# Online trading in Canada?



## Babyanne (Apr 18, 2009)

I currently have a TDW account only because we bank at the TD. I am looking for an account where the commissions won't kill me. We are just getting started and don't have the usual "minimum deposit" to give us the free trades. Does anyone have any suggestions for beginners?


----------



## Rickson9 (Apr 9, 2009)

Babyanne said:


> I currently have a TDW account only because we bank at the TD. I am looking for an account where the commissions won't kill me. We are just getting started and don't have the usual "minimum deposit" to give us the free trades. Does anyone have any suggestions for beginners?


How is ETrade?


----------



## Babyanne (Apr 18, 2009)

eTrade is now iTrade run through the Scotia Bank. For us it would be $19.99 per trade and when we are only doing trades of $100 at a time (each cheque we put a $100 away and if I buy securities with it I will be less tempted to dip into the money) that is a 20% commission?
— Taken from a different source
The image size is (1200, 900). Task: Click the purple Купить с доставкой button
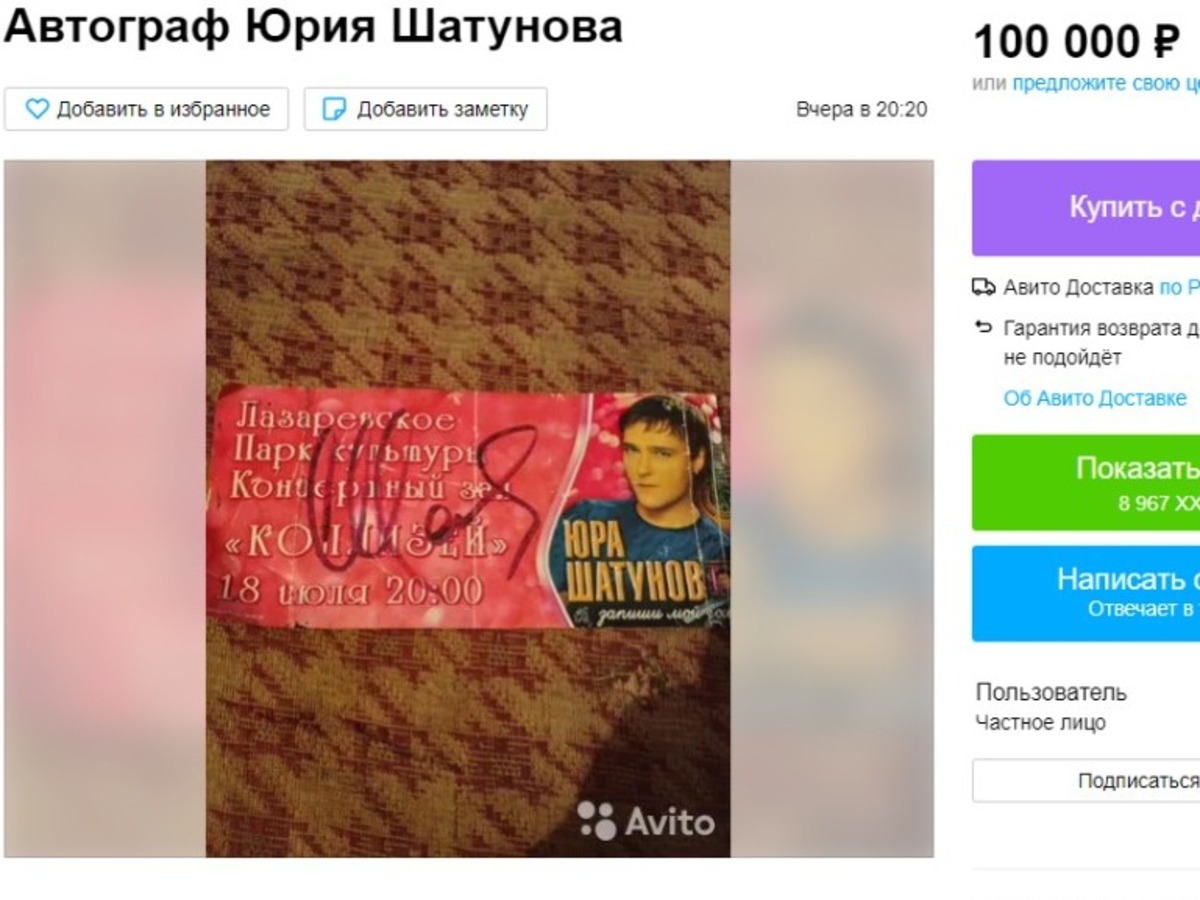coord(1086,208)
I know that is tax deductible but still I am loosing 20% of the buying power.


----------



## flayto (Apr 4, 2009)

I use Questrade - www.questrade.com. Commissions are $4.95 per trade. I use it for my TFSA, and am considering moving my RRSP there too.


----------



## Financial Highway (Apr 3, 2009)

Babyanne said:


> I currently have a TDW account only because we bank at the TD. I am looking for an account where the commissions won't kill me. We are just getting started and don't have the usual "minimum deposit" to give us the free trades. Does anyone have any suggestions for beginners?
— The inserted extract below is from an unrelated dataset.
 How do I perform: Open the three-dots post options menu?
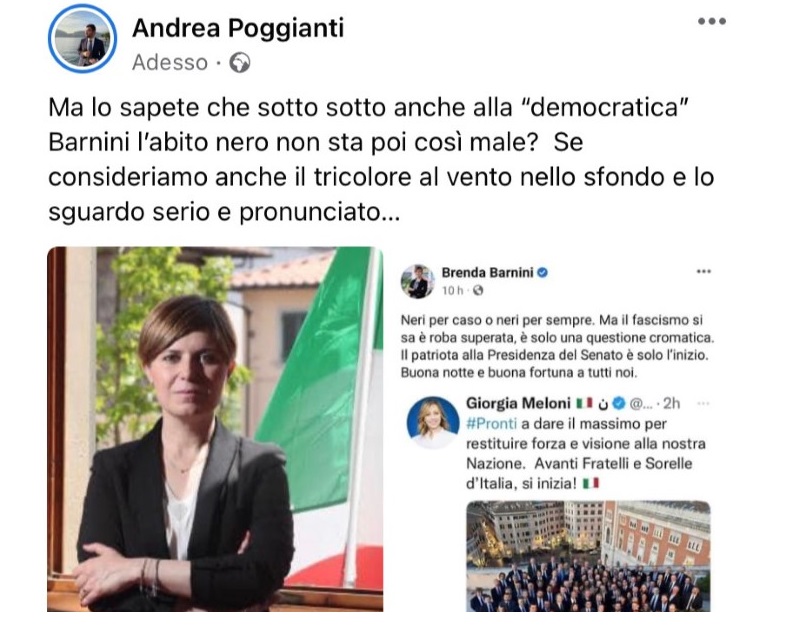point(711,21)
if you are just looking for low commissions than yea questrade the lowest you'll find:

http://financialhighway.com/canadian-discount-brokerage-review-and-comparison/

you can also check out 
https://secure.globeadvisor.com/servlet/ArticleNews/story/gam/20090425/RSTMAIN25ART1908
for some tips

I think there is also a thread on this forum that has several links to it.


----------



## FrugalTrader (Oct 13, 2008)

Babyanne said:


> I currently have a TDW account only because we bank at the TD. I am looking for an account where the commissions won't kill me. We are just getting started and don't have the usual "minimum deposit" to give us the free trades. Does anyone have any suggestions for beginners?


Here's a comparison of the most popular discount brokerages in Canada along with reviews.


----------



## Potato (Apr 3, 2009)

Babyanne said:


> we are only doing trades of $100 at a time (each cheque we put a $100 away and if I buy securities with it I will be less tempted to dip into the money)
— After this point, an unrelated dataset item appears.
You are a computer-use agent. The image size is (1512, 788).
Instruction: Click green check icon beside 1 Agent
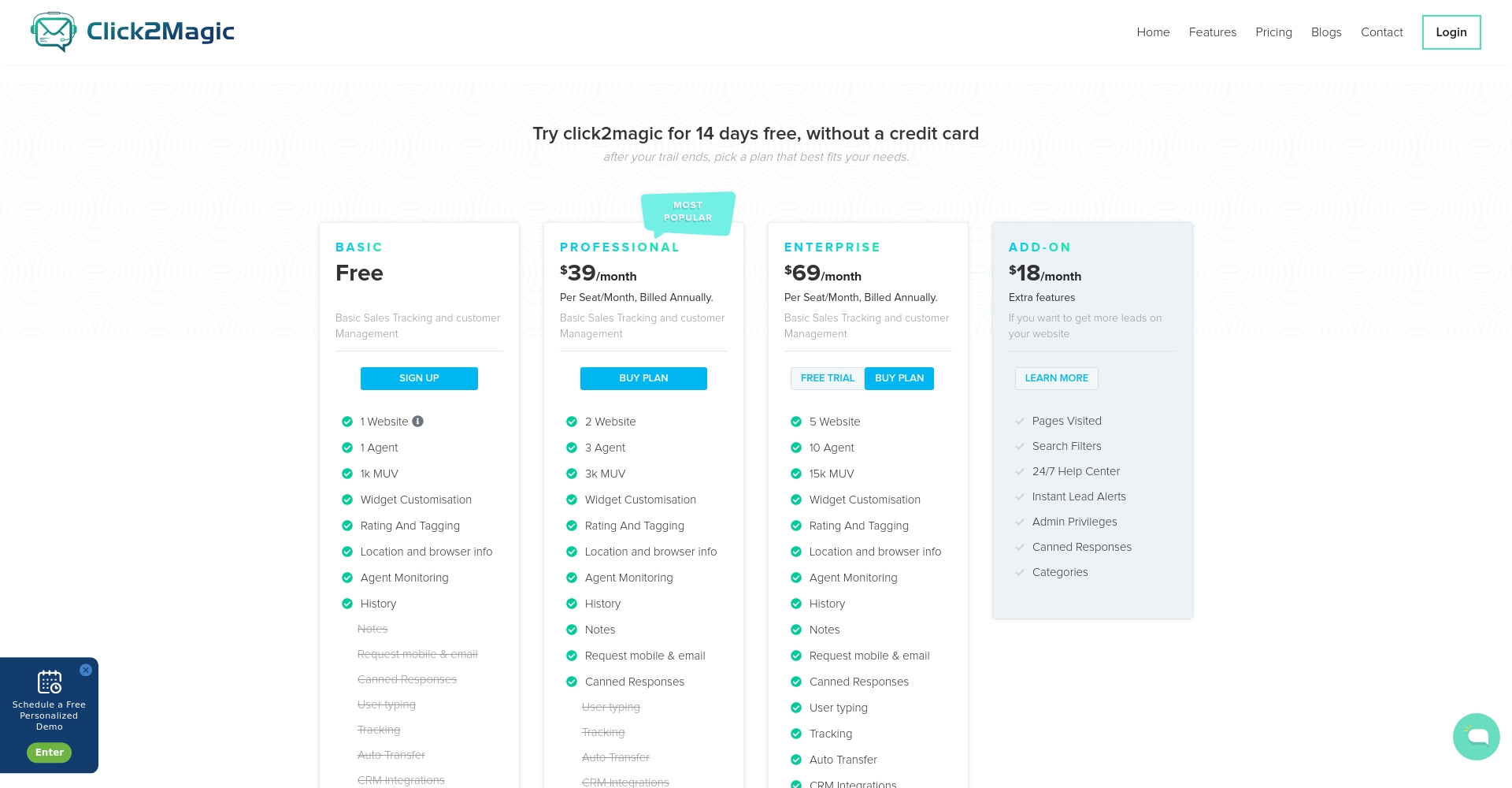[x=347, y=448]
I would highly recommend not trading stocks with commissions if you're dealing with $100 at a time -- even $5/trade would be a 5% hit. 

Instead, look to mutual funds. Since you're already with TDW the e-series funds become attractive: you can buy into Canadian, US, and international equity indexes with low MERs $100 at a time. Just go to "order entry -> mutual funds" in your TDW screen, and enter the fund symbol, just like you would a stock ticker.

The fund symbols and descriptions are available on TD's site (pick e-series in the top drop-down). So for example the Canadian Index is TDB900.


----------



## FrugalTrader (Oct 13, 2008)

Babyanne said:


> eTrade is now iTrade run through the Scotia Bank. For us it would be $19.99 per trade and when we are only doing trades of $100 at a time (each cheque we put a $100 away and if I buy securities with it I will be less tempted to dip into the money) that is a 20% commission? I know that is tax deductible but still I am loosing 20% of the buying power.


Potato is right, $100 trades is really way too low. I typically follow the 1% rule - stock commissions should never be more than 1% of the transaction. Perhaps you should build up funds before making trades, or use mutual funds as suggested by others.


----------



## Rickson9 (Apr 9, 2009)

Potato said:


> I would highly recommend not trading stocks with commissions if you're dealing with $100 at a time -- even $5/trade would be a 5% hit.


I would agree.



Potato said:


> Instead, look to mutual funds. Since you're already with TDW the e-series funds become attractive: you can buy into Canadian, US, and international equity indexes with low MERs $100 at a time. Just go to "order entry -> mutual funds" in your TDW screen, and enter the fund symbol, just like you would a stock ticker.


This is probably a better idea.

I still wouldn't invest in stocks (via funds or otherwise) with < $100.


----------



## fersure (Apr 19, 2009)

*Claymore's Pre-Authorized Cash Contributions*

http://www.claymoreinvestments.ca/etf/investment-services/pacc

Has anyone actually set up a PACC with Claymore? This may be an better alternative for $100 investments, especially if invested in cdz, cyh or clf. There would be no additional trading fees, and a lower MER than a comparable mutual fund.


----------



## Sampson (Apr 3, 2009)

Not sure if you've been following the market closely, but the market has already come back a significant amount.

The TSX closed at almost 9500, from around 8000 on March 6th.
S&P500 is at 850, from just below 700.

That's around 20% up already.

If you are just starting to invest in stocks, I would tread very cautiously.


----------